**** TEXTO PROPORCIONADO
El A.T. vincula el hecho de la muerte, al efecto del pecado (Job 18,5-21; Sal 37,20; 28,36; 73,27; Ez 18,20). Pablo se inser­ta en esta tradición (Rom 5,12-14; 1 Cor 15,21-22.56). Esta muerte es la corporal y la espiritual, como separación entre el hombre y Dios que es fuente de toda vida (5,21.23; 8,2.6) y la muerte escatológica.

 

                3.- La vida nueva, «justificación».- La justificación viene a ser equi­valente para Pablo a «alcanzar la justicia». El término «justicia» que aparece 32 veces en Romanos, se refiere, bien a la «justicia de Dios» que se revela en el Evangelio, bien a la «justicia» en nosotros adquirida por la fe, am­bas en íntima relación. Actualmente los exegetas, creen que la expresión indica un atributo divino que no es la justicia vindicativa o distributiva, sino la justicia salvífica, tantas ve­ces anunciada en los textos proféticos en relación con la salud me­siánica. El término «justicia» equivale a fidelidad, o mejor, al modo de obrar divino (= actividad divina sal­vífica), resultado de esa «fidelidad», con que Dios mantiene sus pro­mesas de salud. Es la actuación dinámica de Dios misericordioso que lleva consigo el efecto en el hombre de la justificación obtenida por la fe. Es lo que dice expresamente San Pablo con la frase «justo y que justifica» (3,26), esto es, Dios muestra su justicia salvífica, en conformidad con lo prometido, justificando al hombre, o lo que es lo mismo, concediéndole el don divino de la «justicia» (4,5; 5,17; 9,30; Fil 3,9; Gál 2,21).
********
**** FILAS DE DATOS
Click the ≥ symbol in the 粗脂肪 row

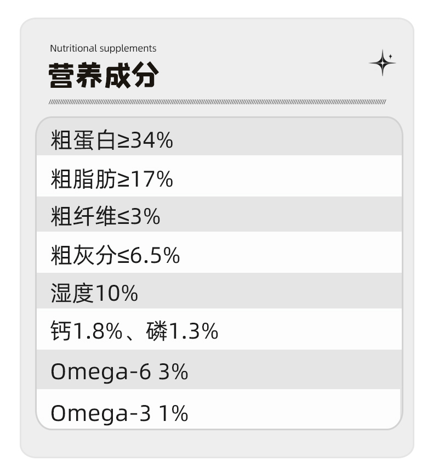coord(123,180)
********
**** FILAS DE DATOS
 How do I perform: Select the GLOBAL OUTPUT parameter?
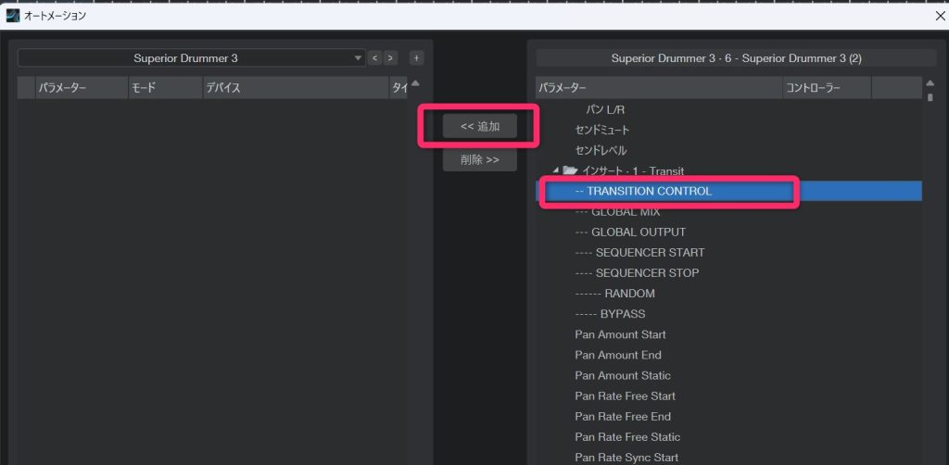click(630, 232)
********
QUÉ HACER:
a) Contesta estas preguntas sobre el texto sobre la justificación en San Pablo, con cada respuesta en su propia línea y la misma marca:
(i) ¿A qué vincula el A.T. el hecho de la muerte?
(ii) ¿Cuántas veces aparece el término «justicia» en Romanos?
(iii) ¿Qué frase de San Pablo, con la referencia 3,26, cita el texto?
b) Retoma, por favor, el texto sobre la justificación en San Pablo a continuación de su última oración.

RESPUESTAS EN ORDEN:
a)
(i) Al efecto del pecado.
(ii) 32 veces.
(iii) «justo y que justifica».

b)
       Así, insensiblemente, se pasa a la «justicia», don concedido al hombre, es decir, a la «justi­ficación». Pablo, cuando habla de la «justificación» del hombre por Dios, concibe la creación de esa realidad previa en el hombre. Es una verdadera transformación en el ser íntimo del hombre, un paso del estado previo de injusticia y de pecado a un estado de vida nueva en Cristo, hasta el punto de que puede hablarse de «nueva creatura» (5,-2; 6,2; 1 Cor 6,11; Gál 4,19; 6,15; Ef 2,3; Tit 3,4-7). Esta transformación en el ser íntimo del hombre, que Pablo vincula al término «justificación» y que es «don» gratuito de Dios (3,24; Ef 2,5; Tit 3,5), incluye dos aspectos fundamentales: remi­sión de «pecados» (4,7-8; Ef 1,7; Col 1,14; 2,13) y nueva «vida» en Cristo bajo la guía del Espíritu (5,1; 6,2; 8,1). San Pablo usa, además, en relación con la «justificación», otras expresiones que hacen clara referencia al papel desempeñado por la muerte de Cristo en la concesión de este don por Dios: redención (3,24; Ef 1,7; Col 1,14), expiación (3,24-25; 1Cor 5,7; Ef 5,2; Hebr 9,13-14), reconciliación (5,9;2 Cor 5,8-19; Col 2,21; Ef 2,16). En el desarrollo de su pensamiento sobre la justificación: comienzan predominando los términos «justicia» y «justificación», puestos en relación con Dios Padre (c.2 -4); siguen luego los tér­minos «reconciliación» y «liberación», en relación con la obra de Cristo (c.5-7); finalmente, predominan los términos «vida» y «vi­vificar», con referencia directa al Espíritu Santo (c.8).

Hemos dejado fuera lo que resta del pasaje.